EXERCISE INPUT >>

----------

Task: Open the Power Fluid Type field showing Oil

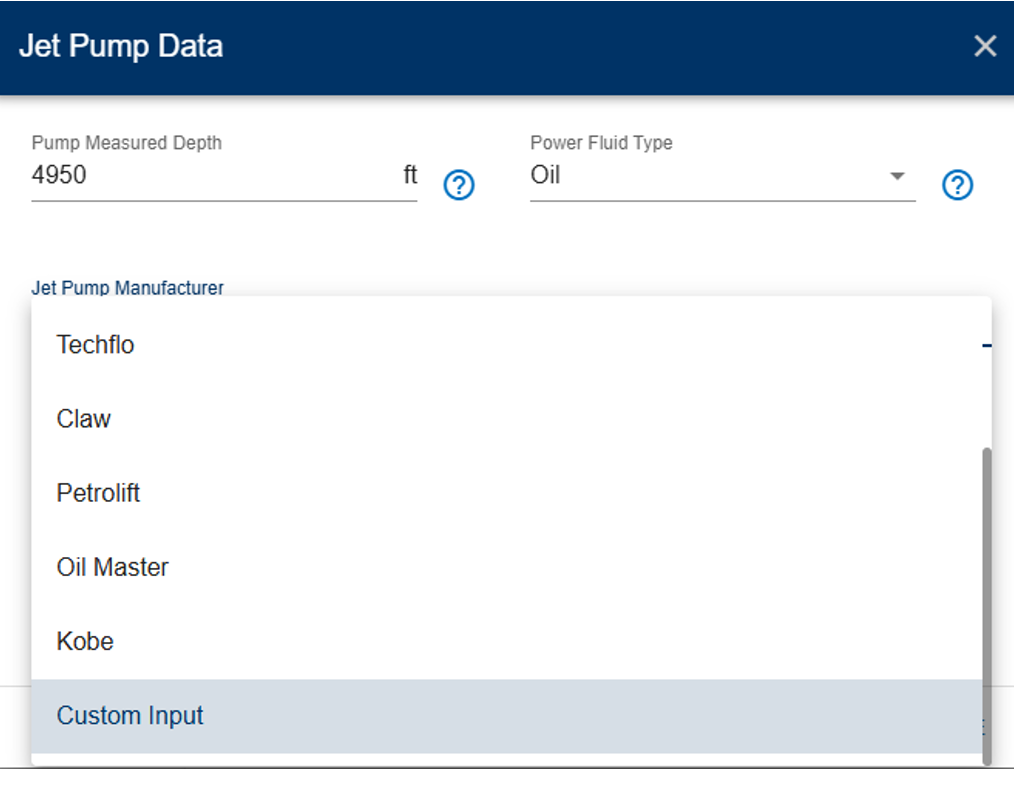Action: [722, 175]
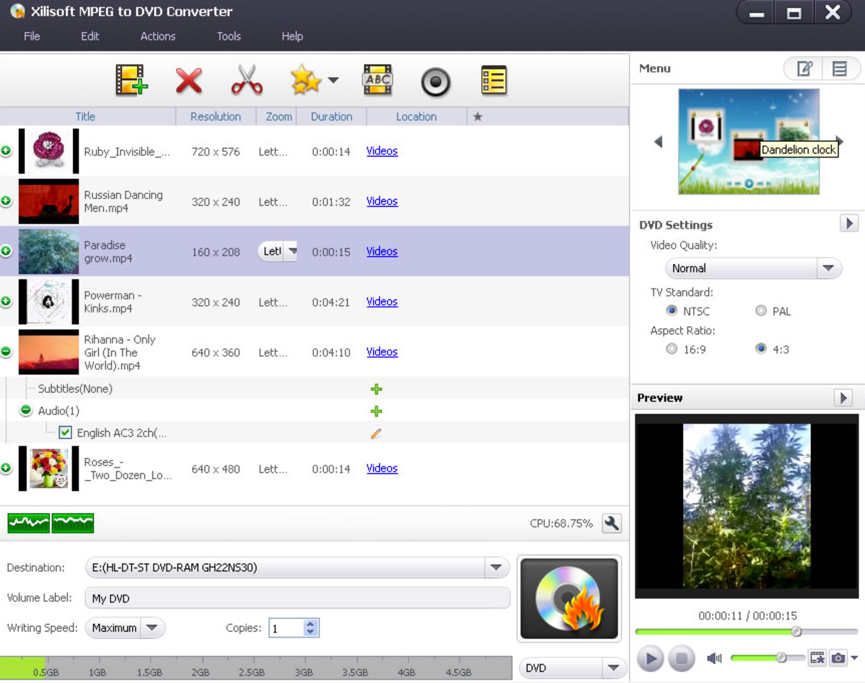The width and height of the screenshot is (865, 683).
Task: Uncheck the English AC3 2ch audio track
Action: (65, 433)
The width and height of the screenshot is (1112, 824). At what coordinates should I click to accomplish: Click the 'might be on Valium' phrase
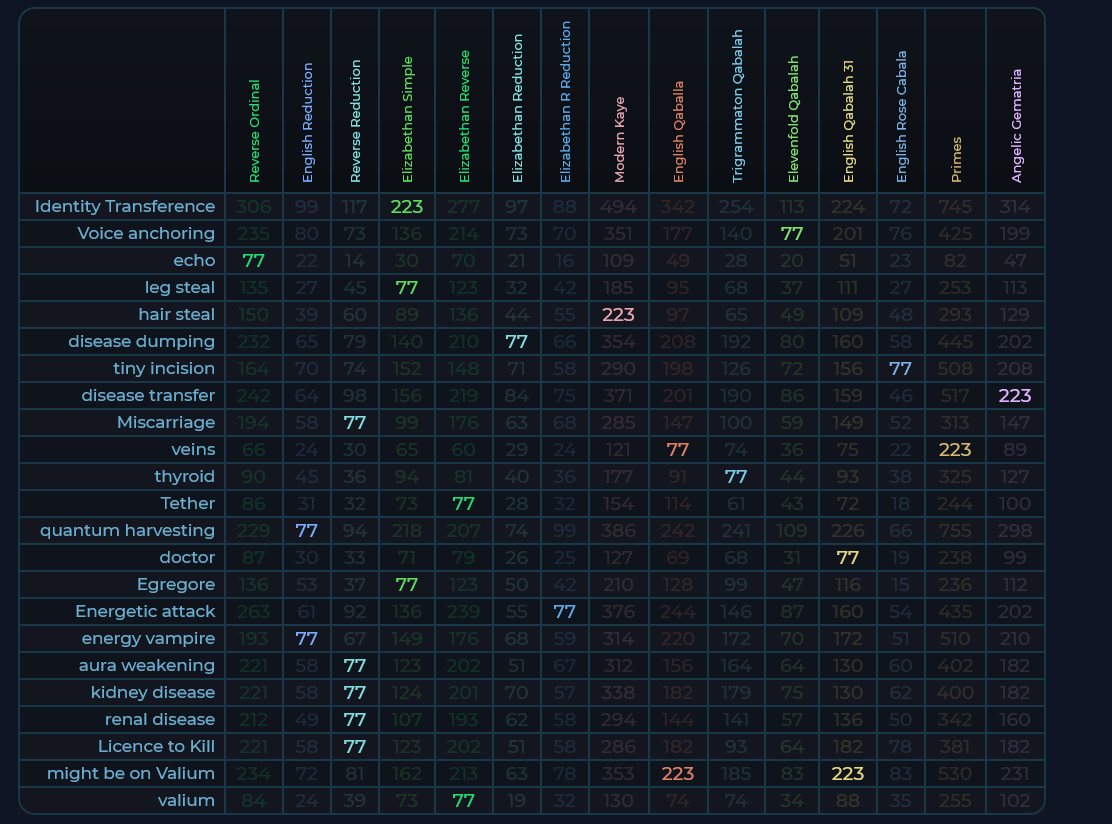(131, 773)
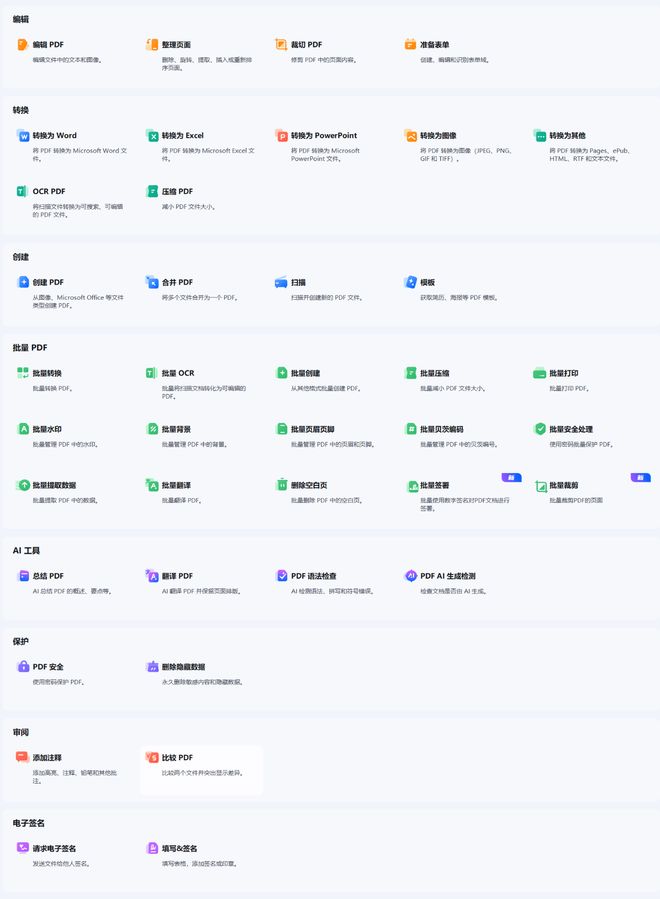This screenshot has width=660, height=899.
Task: Open the OCR PDF icon
Action: tap(23, 191)
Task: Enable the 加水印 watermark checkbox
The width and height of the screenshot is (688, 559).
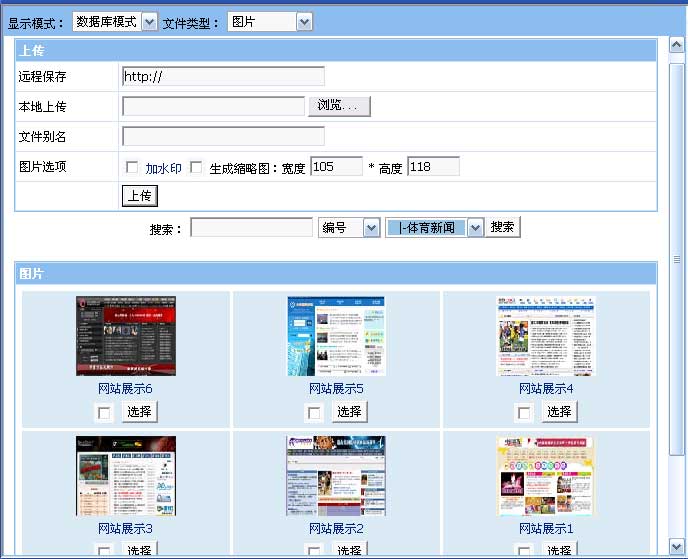Action: pyautogui.click(x=132, y=168)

----------

TASK DESCRIPTION >> Return everything from the start of the records down to and including the line that contains "Action: (65, 433)", copying each line exactly. Leave the pictures out of your answer.

RESPONSE TO THE EXERCISE >>
Task: Open the Power Fluid Type field showing Oil

Action: [722, 175]
The width and height of the screenshot is (865, 683).
Task: Uncheck the English AC3 2ch audio track
Action: (65, 433)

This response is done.